Body camera footage from the night of the crash showed Pino telling an FWC officer that he had "two beers" as the reason why he didn't voluntarily submit blood to test for alcohol.

That contradicts the FWC's final report, in which the lead investigator stated Pino declined the blood-alcohol sobriety test because his attorney wasn't present.

The families of 17-year-old Luciana 'Lucy' Fernandez, the teen who died as a result of the crash, and Katerina Puig, her classmate at Our Lady of Lourdes Academy who was permanently disabled in the crash, were outraged at the minor charges against the Doral businessman.

They accused the State Attorney's Office and FWC of not conducting a thorough investigation.

The FWC report says the reason Pino gave for losing control of his 29-foot Robalo boat and crashing into the fixed concrete channel marker was because of a wake from a larger boat coming the opposite direction.

But the report notes that no witnesses from that day, including the 13 other people on his boat, saw the boat Pino described. Photographic evidence from the area also casts doubt on there being another boat, as does data from the GPS unit on Pino's boat.

New witness came forward

Miami-Dade State Attorney Katherine Fernandez Rundle's office decided to charge Pino with vessel homicide largely based on a new witness coming forward, a Miami-Dade firefighter on the scene the night of the crash.

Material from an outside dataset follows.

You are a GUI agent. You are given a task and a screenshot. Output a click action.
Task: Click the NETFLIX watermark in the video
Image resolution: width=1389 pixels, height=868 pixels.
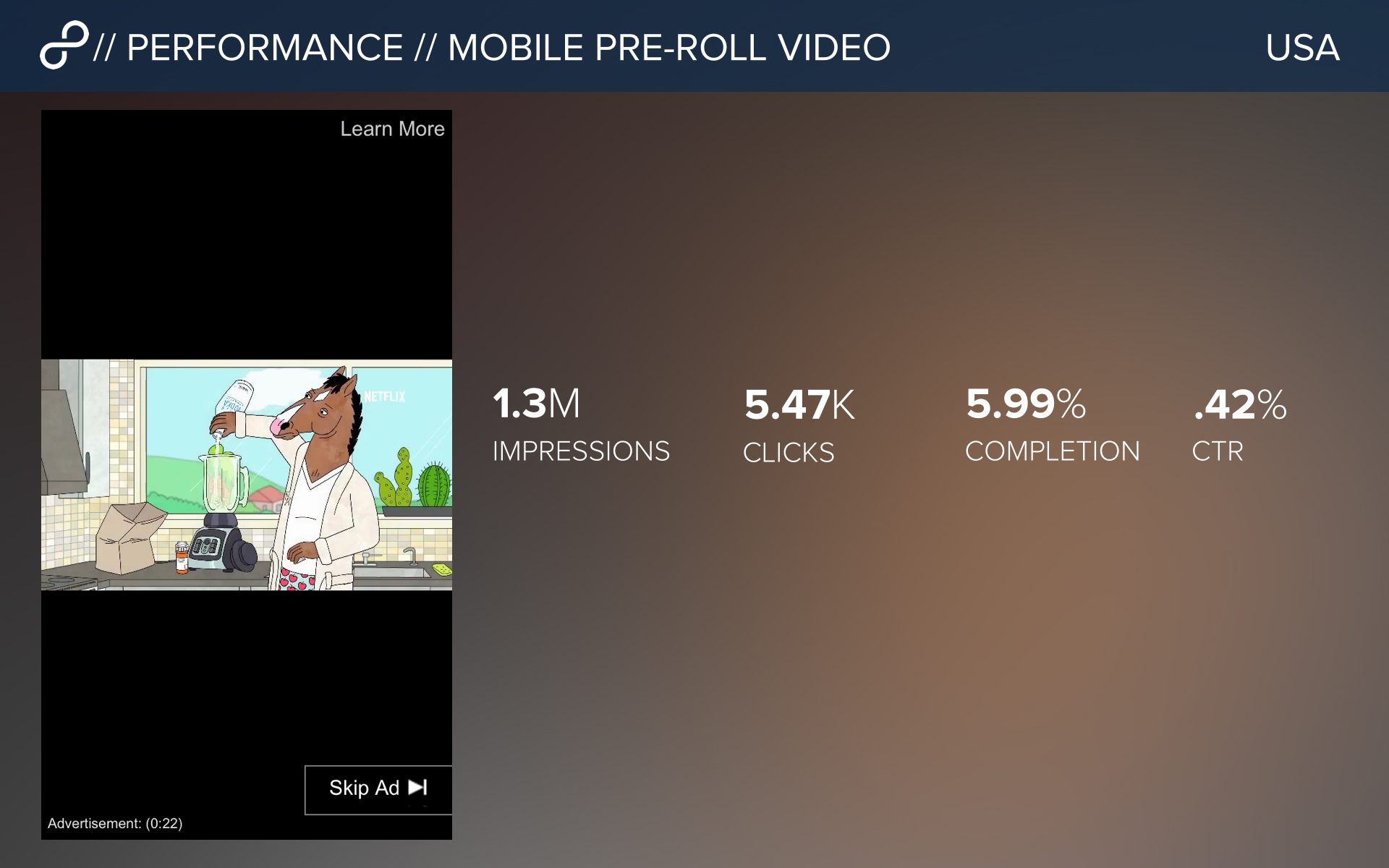click(x=384, y=396)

Matthew Smiley, the firefighter, told prosecutors Pino seemed intoxicated when he pulled him from the water, sources say.

Smiley came forward after reading two s in the Herald over the summer that reported how investigators never followed up with several boaters who were on the scene — in two instances, performing CPR on the victims before first reponders arrived — in the immediate aftermath of the crash.

After Smiley gave a statement to prosecutors, they reexamined the case, resulting in the new felony charge.

Birthday celebration for their daughter

Pino, 54, who lives in Galloway Glen in Kendall and is president of State Street Realty, a Doral real estate agency, was piloting 12 teenage girls and his wife back to their second home at the gated Ocean Reef Club in Key Largo.

The group was celebrating Pino's daughter Cecilia's 18th birthday on Elliott Key, an island popular with boaters in Biscayne National Park.

They had planned to host a birthday dinner that night in Ocean Reef with their daughter and her 11 friends on the boat from Lourdes, Carrollton School of the Sacred Heart in Coconut Grove and Westminster Christian School in Palmetto Bay.

But at 6:37 p.m. Sunday of the 2022 Labor Day weekend, Pino crashed his boat into Channel Marker 15, the very last marker in the channel in an area known as Cutter Bank.

He was traveling at nearly 50 mph, according to the FWC report.

The crash's impact shredded the hull and hurtled all the passengers into the bay.

All of the boat's occupants had injuries, mostly minor. But Lucy Fernandez, Katernina Puig, and Isabella Rodriguez sustained serious head injuries.

Isabella Rodriguez has since made a full recovery, but Katerina Puig, now 19, faces a lifetime of medical care. Lucy Fernandez died the day after the crash at HCA Kendall Hospital.